É um dos poucos programas públicos no mundo que conjuga essa idéia da tecnologia digital como forma de emancipação de comunidades locais. O CC está dentro dos princípios que criaram o Ponto de Cultura. A maioria das pessoas nos Pontos de Cultura ouve falar no CC antes de ouvir falar em direito autoral. As produções dos Pontos de Cultura estão sendo licenciadas em CC. Em Salvador eles gravam os jovens músicos locais, todos CC, e vendem o CD no sinal, igual na Nigéria, “Eletrocooperativa – CC”.  

E a experiência de Olinda, que é tida como um exemplo?
Olinda é um caso muito bacana, mas foi submetido a uma intempérie política, o secretário de Cultura saiu e o projeto morreu, embora a base social do projeto permaneça.

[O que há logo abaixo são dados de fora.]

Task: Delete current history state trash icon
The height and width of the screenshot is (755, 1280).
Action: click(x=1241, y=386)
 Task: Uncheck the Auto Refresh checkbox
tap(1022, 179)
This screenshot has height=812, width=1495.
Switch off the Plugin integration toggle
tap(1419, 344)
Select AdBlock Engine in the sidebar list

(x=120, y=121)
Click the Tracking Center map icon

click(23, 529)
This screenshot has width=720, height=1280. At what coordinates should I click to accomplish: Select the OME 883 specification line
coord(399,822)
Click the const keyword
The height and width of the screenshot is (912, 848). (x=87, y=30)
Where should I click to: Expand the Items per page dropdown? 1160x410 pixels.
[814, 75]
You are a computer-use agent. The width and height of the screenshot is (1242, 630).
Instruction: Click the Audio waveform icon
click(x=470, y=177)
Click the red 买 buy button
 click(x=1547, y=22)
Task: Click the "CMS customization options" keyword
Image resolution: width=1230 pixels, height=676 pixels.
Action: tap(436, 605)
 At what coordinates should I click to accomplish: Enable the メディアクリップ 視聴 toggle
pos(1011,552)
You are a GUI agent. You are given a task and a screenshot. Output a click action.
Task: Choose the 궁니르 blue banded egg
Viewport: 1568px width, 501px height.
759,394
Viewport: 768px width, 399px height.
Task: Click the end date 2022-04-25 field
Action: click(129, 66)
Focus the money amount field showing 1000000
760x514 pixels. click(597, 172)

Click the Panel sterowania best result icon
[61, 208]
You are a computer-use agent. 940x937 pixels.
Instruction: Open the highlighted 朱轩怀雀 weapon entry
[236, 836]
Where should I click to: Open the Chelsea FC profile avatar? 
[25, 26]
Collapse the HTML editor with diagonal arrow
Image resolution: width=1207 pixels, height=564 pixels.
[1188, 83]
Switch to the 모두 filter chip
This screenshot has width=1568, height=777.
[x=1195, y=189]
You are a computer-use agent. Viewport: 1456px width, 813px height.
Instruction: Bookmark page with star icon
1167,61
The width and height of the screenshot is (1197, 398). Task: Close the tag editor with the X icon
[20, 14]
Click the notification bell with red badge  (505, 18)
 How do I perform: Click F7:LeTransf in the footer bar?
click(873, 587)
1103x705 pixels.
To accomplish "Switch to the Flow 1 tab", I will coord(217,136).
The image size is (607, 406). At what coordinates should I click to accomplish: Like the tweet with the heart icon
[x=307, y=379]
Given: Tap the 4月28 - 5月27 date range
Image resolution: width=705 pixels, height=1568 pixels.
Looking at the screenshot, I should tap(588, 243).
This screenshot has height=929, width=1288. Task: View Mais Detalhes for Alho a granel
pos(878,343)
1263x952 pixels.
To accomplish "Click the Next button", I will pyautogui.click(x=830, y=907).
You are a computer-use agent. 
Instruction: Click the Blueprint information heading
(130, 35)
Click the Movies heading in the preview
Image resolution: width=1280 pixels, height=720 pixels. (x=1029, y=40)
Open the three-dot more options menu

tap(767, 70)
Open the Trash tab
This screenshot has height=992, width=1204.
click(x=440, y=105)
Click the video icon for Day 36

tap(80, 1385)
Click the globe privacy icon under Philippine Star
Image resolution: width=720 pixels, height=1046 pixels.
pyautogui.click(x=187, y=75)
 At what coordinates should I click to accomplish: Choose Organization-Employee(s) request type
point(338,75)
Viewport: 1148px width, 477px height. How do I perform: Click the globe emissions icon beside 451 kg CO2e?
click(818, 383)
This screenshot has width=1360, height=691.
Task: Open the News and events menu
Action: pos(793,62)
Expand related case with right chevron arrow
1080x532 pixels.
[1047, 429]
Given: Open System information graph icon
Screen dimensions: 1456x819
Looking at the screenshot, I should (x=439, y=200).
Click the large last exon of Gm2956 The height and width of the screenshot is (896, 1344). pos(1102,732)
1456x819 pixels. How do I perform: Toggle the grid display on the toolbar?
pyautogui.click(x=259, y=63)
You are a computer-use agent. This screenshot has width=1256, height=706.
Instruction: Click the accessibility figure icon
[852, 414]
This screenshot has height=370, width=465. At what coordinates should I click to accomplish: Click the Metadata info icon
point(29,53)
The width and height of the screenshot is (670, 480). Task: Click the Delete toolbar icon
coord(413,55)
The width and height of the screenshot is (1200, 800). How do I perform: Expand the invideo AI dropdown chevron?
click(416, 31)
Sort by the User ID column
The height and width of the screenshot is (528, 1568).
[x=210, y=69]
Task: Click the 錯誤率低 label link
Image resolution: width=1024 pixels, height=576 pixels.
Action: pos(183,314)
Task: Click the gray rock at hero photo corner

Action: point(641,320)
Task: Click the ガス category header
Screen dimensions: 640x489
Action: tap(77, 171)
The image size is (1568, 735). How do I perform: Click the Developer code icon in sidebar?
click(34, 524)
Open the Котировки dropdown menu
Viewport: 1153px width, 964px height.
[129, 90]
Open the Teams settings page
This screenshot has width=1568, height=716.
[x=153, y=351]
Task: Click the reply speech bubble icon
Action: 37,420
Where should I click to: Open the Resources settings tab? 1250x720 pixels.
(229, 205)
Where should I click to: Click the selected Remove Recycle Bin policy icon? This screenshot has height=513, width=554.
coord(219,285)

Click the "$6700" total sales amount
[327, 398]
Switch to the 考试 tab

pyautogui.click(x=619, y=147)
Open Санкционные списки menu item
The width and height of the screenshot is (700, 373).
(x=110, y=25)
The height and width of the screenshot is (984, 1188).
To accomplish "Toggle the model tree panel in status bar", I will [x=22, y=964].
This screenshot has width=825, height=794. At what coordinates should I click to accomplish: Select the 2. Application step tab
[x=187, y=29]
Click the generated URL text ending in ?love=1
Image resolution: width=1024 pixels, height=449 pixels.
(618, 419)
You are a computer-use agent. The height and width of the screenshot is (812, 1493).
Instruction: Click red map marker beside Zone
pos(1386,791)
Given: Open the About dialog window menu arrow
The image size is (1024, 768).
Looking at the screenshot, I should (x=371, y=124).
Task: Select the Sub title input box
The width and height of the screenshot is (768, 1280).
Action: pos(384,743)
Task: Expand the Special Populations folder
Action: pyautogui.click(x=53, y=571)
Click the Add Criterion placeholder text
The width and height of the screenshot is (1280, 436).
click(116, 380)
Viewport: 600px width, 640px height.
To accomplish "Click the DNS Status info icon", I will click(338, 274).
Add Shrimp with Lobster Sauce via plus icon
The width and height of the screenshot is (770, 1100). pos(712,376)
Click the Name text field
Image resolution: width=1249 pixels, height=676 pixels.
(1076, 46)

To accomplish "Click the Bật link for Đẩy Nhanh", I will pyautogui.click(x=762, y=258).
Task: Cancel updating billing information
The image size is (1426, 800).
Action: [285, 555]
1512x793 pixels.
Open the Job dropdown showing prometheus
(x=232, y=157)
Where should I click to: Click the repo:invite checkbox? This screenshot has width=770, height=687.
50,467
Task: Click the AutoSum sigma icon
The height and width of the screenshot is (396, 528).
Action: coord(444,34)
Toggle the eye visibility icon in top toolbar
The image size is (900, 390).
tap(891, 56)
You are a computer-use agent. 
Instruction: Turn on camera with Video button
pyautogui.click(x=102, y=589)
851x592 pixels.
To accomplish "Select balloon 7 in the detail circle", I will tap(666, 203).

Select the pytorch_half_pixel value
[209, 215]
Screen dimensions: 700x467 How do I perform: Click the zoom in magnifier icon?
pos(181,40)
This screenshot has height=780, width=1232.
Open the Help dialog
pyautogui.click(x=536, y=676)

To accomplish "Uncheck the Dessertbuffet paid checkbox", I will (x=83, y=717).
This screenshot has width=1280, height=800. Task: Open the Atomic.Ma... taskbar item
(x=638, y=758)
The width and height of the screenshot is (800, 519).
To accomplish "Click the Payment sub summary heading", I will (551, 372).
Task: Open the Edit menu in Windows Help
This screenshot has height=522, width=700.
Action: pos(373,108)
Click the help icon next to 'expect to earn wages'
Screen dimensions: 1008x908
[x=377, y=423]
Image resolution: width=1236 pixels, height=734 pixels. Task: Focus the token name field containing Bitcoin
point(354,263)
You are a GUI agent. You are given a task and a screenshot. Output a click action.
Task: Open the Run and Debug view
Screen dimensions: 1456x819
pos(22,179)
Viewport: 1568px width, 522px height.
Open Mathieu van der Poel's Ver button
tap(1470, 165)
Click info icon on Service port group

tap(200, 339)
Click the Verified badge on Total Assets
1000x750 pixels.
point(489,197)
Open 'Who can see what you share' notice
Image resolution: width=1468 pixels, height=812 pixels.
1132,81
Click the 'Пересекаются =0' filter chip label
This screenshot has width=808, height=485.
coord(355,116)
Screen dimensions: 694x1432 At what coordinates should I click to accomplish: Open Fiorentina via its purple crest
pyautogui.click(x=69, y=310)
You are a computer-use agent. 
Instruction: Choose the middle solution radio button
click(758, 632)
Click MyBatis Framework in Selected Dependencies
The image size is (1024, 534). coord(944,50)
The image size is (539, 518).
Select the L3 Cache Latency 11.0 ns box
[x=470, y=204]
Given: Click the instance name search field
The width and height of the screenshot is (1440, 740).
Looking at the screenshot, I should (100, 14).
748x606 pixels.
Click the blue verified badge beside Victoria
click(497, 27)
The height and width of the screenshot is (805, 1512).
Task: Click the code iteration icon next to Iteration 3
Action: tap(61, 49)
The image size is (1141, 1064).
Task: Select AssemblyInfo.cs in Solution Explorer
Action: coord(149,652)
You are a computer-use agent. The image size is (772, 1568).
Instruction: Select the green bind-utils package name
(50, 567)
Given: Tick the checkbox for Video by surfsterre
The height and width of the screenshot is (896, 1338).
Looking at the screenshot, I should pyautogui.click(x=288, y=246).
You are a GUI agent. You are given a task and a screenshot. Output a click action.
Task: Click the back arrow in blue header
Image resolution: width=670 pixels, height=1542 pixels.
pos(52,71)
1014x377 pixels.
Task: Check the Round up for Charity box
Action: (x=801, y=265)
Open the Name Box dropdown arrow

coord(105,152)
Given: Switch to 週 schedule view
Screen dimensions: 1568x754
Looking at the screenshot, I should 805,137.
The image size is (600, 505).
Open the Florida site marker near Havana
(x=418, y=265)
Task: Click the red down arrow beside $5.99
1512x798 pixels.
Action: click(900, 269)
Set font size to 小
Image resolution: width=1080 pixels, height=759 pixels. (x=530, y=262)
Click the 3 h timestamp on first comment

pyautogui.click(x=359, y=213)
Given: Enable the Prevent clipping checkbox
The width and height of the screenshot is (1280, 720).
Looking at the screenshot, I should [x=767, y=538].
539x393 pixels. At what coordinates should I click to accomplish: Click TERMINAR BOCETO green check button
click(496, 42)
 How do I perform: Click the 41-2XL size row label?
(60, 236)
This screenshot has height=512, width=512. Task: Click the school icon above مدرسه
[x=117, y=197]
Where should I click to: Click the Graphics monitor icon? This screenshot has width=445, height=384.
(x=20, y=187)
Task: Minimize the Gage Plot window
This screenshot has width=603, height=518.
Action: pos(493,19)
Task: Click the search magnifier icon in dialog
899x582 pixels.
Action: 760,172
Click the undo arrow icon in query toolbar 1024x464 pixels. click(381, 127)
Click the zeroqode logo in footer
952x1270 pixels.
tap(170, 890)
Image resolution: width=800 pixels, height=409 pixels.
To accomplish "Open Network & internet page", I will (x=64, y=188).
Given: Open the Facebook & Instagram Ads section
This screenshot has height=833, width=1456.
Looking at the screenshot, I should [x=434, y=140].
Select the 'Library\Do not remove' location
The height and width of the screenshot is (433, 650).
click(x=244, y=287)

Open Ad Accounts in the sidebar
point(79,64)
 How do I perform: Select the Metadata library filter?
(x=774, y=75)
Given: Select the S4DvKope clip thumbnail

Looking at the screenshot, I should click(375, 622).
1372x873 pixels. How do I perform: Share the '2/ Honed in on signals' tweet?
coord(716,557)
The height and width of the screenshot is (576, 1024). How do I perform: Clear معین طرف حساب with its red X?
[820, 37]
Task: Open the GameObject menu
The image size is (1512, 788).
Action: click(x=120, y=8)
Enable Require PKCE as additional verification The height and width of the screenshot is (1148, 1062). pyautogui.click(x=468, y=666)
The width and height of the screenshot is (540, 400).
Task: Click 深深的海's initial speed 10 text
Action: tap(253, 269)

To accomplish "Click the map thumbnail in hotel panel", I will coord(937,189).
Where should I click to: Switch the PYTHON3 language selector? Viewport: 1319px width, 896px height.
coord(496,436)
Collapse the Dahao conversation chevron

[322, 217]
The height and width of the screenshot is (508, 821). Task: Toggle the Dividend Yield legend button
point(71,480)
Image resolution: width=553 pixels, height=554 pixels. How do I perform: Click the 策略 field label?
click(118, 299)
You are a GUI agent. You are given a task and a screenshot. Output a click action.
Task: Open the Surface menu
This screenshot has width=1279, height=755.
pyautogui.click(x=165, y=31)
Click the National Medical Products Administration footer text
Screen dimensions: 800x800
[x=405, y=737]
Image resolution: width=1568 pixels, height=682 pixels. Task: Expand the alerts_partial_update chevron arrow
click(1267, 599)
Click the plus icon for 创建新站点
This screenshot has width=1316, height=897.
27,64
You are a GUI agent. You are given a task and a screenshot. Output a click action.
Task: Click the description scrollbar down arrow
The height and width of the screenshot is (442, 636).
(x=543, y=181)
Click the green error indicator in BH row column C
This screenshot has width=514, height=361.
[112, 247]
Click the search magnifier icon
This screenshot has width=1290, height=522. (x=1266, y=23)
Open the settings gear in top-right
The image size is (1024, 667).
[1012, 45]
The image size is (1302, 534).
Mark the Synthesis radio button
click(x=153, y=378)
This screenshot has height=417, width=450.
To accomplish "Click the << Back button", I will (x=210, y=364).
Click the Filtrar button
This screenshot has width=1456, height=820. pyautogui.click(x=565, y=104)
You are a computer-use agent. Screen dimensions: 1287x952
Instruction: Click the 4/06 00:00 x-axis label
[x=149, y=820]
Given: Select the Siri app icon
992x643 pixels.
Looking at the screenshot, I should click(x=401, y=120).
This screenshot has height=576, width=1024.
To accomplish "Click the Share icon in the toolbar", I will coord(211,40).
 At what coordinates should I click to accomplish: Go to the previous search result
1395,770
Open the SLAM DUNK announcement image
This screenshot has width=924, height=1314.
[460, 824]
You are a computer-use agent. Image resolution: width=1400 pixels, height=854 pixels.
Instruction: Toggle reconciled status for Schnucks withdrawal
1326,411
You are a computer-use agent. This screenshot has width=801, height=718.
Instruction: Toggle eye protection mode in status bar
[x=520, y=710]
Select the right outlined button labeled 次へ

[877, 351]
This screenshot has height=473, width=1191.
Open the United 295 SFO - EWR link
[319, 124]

A idéia era ressaltar cinco áreas de cultura – festas populares, teatro popular, música, patrimônio histórico e artes plásticas – e bombardear esse conteúdo on-line a partir de licenças livres, criar lugares e produtos culturais que pudessem ser compartilhados, dando visibilidade para a cidade. Olinda e Recife ainda são os pontos mais fortes do país em se tratando de colaborativismo. Há bandas licenciando músicas, pessoas criando conteúdos livres e colocando on-line. 

Como é o diálogo com o governo federal, com o ministro da Cultura?
Com o Ministério da Cultura, o melhor dos diálogos. No New York Times saiu uma matéria em março com o título “Gilberto Gil vê o futuro e ele é CC”. A reportagem mostra a aliança dele com o CC e como ele enxerga a indústria cultural e a propriedade intelectual. A relação com o ministério é a melhor possível, mas ainda há o que fazer. Há várias iniciativas e áreas em que o governo federal vem trabalhando que não são ligadas especificamente ao Ministério da Cultura e têm potencial de desenvolvimento de políticas públicas que estimulam a autonomia cultural. 

E em termos educacionais?
Hoje a escola enfrenta o desafio de integrar o sistema educacional de origem greco-germânica às tecnologias digitais novas, que põem tudo à prova. É fundamental, possível e barato ligar a escola. É só querer. 

Gostaria que você explicasse o 2.0, que tem a ver com a Wikipedia, e apresentasse o projeto Overmundo.
A Wikipedia é um exemplo de que é possível milhares de pessoas descentralizadas, colaborando  individualmente, conceberem um trabalho gigantesco. A Wikipedia empata com a Enciclopédia Britânica em número de erros. A vantagem da Wikipedia é que toda página é atrelada a uma lista de discussão. A crítica vem do americano Jeroen Wijering, que diz que ela empobrece a informação na medida em que retira a autoria, pois “a autoria é informação”. Um artigo da Britânica assinado por um Prêmio Nobel dá uma respeitabilidade quanto à origem. Isso realmente é um problema. A Web 2.0, que é uma fórmula inventada pelo americano Tim O’Reilly, são ferramentas que possibilitam que o cidadão se torne um repórter, o moleque se torne um fotógrafo, um músico se torne um jornalista musical, e por aí vai. O Overmundo é um projeto de Web 2.0 que tem a missão de funcionar como ferramenta para a emergência da cultura brasileira em todos os seus aspectos geográficos, em toda a sua complexidade e diversidade. É uma missão ambiciosa, mas específica. 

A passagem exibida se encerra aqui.